• **SELECTED EXTRACT**:
◇ ◇ ◇ ◇
28 October 2007

Festival Cervantino

Guanajuato is an old colonial city nestled in the crevices of the rolling hills about 370 km northwest of Mexico City. From October 3rd to October 21st, it is host to one of the largest arts festivals in the world, the Festival Cervantino - a celebration of Miguel de Cervantes (of Don Quijote acclaim) and a tribute to theatre, dance, music, and culture from all corners of the world and dating back several centuries.

The festival coincided with our día cultural for the month of October (one Friday per month we get a free day off from work to participate in a cultural event), so all of the business Fulbrights, many of the research Fulbrights, and friends we met along the way made a long weekend out of it. For me, the weekend started off on a positive note. Others weren't so lucky.

I left work early on Thursday, hopped on a luxury first class bus (seats extra wide, plenty of leg room, reclining all the way, foot rest, pillows, "free" lunch, the works...)
and made my way to Guanajuato to meet up with friends. Unfortunately, I didn't have tickets to a show that evening like the two other groups of people that I was hoping to meet up with. Coincidentally, Femke, Neeti and Veyom bought tickets to the Ballet Folklórico de Amalia Hernandez (which my sister had just seen performed 2 days earlier at the University of Connecticut, go figure!) and had one extra ticket. Without knowing it, however, the show was performing that evening in León, about an hour away. With the grace of a little good luck, we all met up at the bus station, perfectly synchronized, caught a bus leaving 3 minutes later, got to Guanajuato 15 minutes before the show started, picked up our tickets, and were seated just as the curtain went up. It was an amazing show filled with beautiful indigenous dances from all regions of Mexico. To the right is one of the scenes at the end of the first act. I wish it could convey all of the emotion it evoked in me.
◇ ◇ ◇ ◇
• **DATA ROWS**:

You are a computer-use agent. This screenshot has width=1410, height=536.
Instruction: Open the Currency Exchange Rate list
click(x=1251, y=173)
◇ ◇ ◇ ◇
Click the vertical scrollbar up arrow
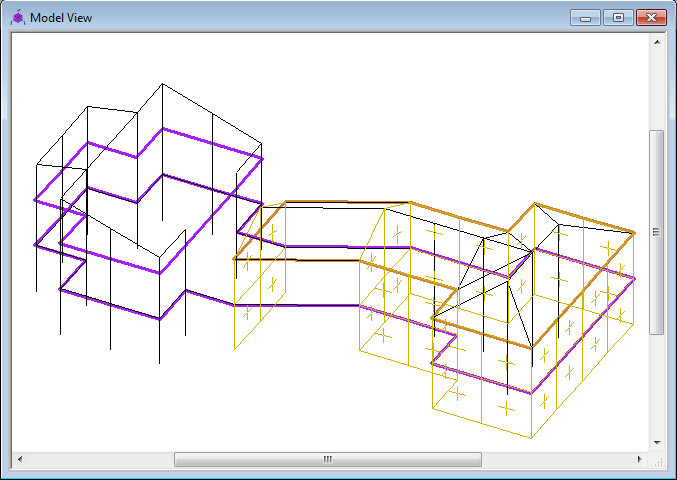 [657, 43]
◇ ◇ ◇ ◇
• **WRITTEN PROBLEM 1**: Summarize the post about the Festival Cervantino in two sentences.
• **WRITTEN PROBLEM 2**: In the post about the Festival Cervantino, how far is Guanajuato from Mexico City, and in which direction?
• **WRITTEN PROBLEM 3**: Carry on the post about the Festival Cervantino from the point where it stops.

• **EXERCISE ANSWER 1**: The Festival Cervantino, held in the colonial city of Guanajuato from October 3rd to October 21st, celebrates Miguel de Cervantes and pays tribute to theatre, dance, music, and culture from around the world. Business and research Fulbrights and their friends made a long weekend of it on their monthly cultural day, and the writer joined friends who had an extra ticket to the Ballet Folklórico de Amalia Hernandez, a show of indigenous dances from all regions of Mexico.

• **EXERCISE ANSWER 2**: About 370 km northwest of Mexico City.

• **EXERCISE ANSWER 3**:
So, as previously mentioned, others didn't have quite such luck. The theme of arrivals was: accidents. One group's taxi got in an accident when a truck was attempting a multiple-point turn in the middle of a one-way-street (not surprising at all) and the taxista lost his patience (also not surprising). They were ok, and hailed another passing taxi hoping for better luck. Two other girls who were driving from D.F. were in one of the subterranean tunnels for which Guanajuato is famous, when a bunch of young, idiot chilangos with a massive dent already in the front of their car tried to brush up alongside of my friends to try to blame them for an obviously previous accident. After a long chase through and around the city by the boy and all of his chummy friends in several cars, my friends stopped, denied the accident which never actually happened and refused to pay them or get the police involved. Igniting teenage rage, the boys followed them through the city and found them on 3 occasions. The terrified girls sought refuge up a one-way hill in front of a church, left their lights on by accident, and waited 30 minutes for the rest of the Fulbright posse to arrive. Once we calmed the shaken girls, we all piled into the car to head for the hotel. Except it didn't start. Long story short, with the help of a nice viejo who opened up his garage for us to try turning around, a tall British ex-pat, and the Fulbright force, we attempted to manually maneuver the facing downwards. Just when it looked like there was no hope, a 10-piece mariachi band came rushing out from behind the church, granted themselves permission to help, tucked their instruments under their arms, and with sheer brute force, all 16 or so of us got the car up over the sidewalk, turned around facing downwards and in perfect position to pop the clutch. To the sound of a trumpet proclaiming our triumph, another mariachi thrust his violin at Zac, jumped in the car, and executed a perfect downhill start. This threw the mariachis into a frenzy and us into happy gratitude, as we earned a quick serenade, a no hay de que, and a few hugs from our new friends. I love Mexico.


Thankfully everyone was safe and the rest of the weekend was uneventful in this sense. We went to several other espectáculos, including a Brazilian modern dance troupe called Rota, and an American brass quintet, Meridian Arts, at the Ex-Hacienda de San Gabriel de Barrera. Afterwards, we walked around the gardens of the ex-hacienda, before going back into town for lunch in the Plaza Mayor and a ride up the mountain in the funicular to the Monumento al Pípila and a great view of the city. The city itself was completely full of young and old alike, families, teenagers, and enterprising individuals who were selling whatever they had for a peso or two (one of my friends got involved in a "toka mis nalgas, $1 peso" (touch my butt for a peso) venture, and he walked away with a pretty penny).

On our way home, three of us passed through Dolores Hidalgo and San Miguel de Allende (at right). We had a late lunch in the Plaza at San Miguel and left 2 hours later. It was not nearly a long enough stay and I can't wait to go back! It ended up being a fun and beautiful weekend.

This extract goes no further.